BEGIN Exercise material

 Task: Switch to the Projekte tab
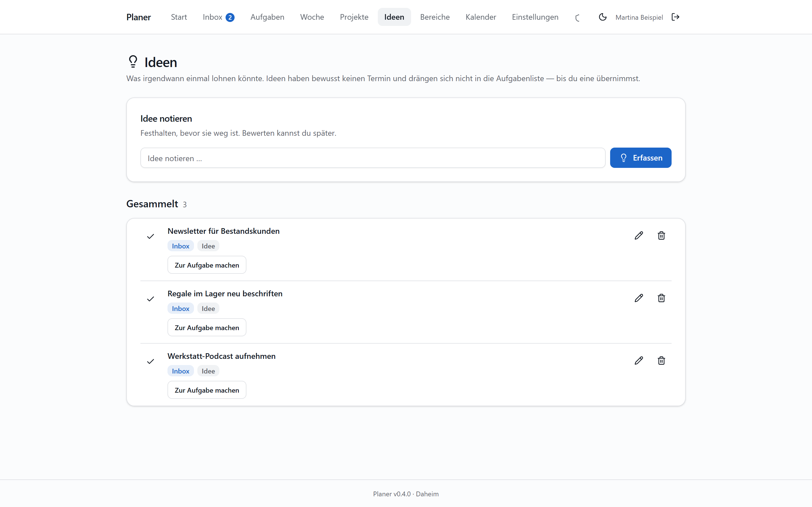click(x=354, y=17)
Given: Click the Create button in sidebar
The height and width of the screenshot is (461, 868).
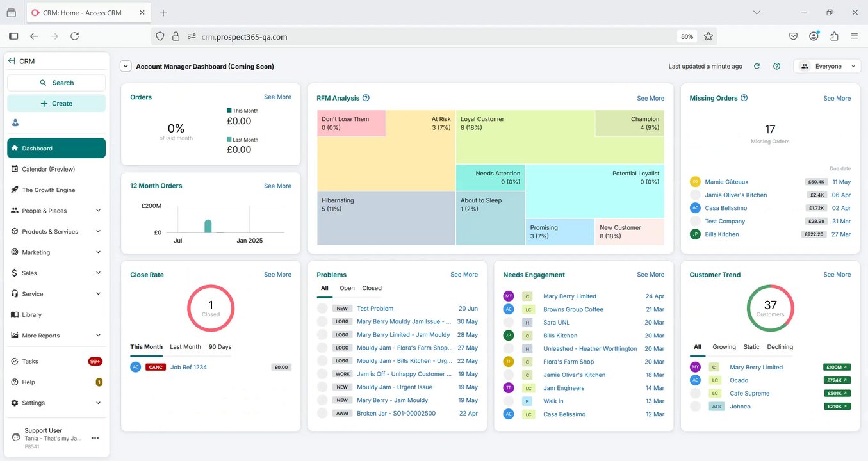Looking at the screenshot, I should point(56,103).
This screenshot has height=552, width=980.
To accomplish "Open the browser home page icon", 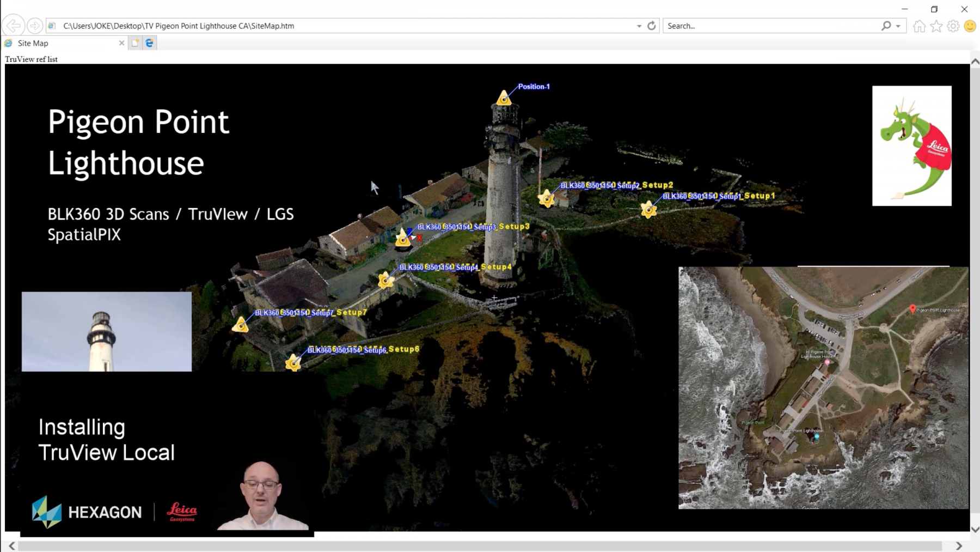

END Exercise material

Write each entry again exactly, minus any images.

Answer -
 Task: Switch to the Projekte tab
click(x=354, y=17)
Given: Click the Create button in sidebar
The height and width of the screenshot is (461, 868).
Looking at the screenshot, I should point(56,103).
This screenshot has height=552, width=980.
To accomplish "Open the browser home page icon", 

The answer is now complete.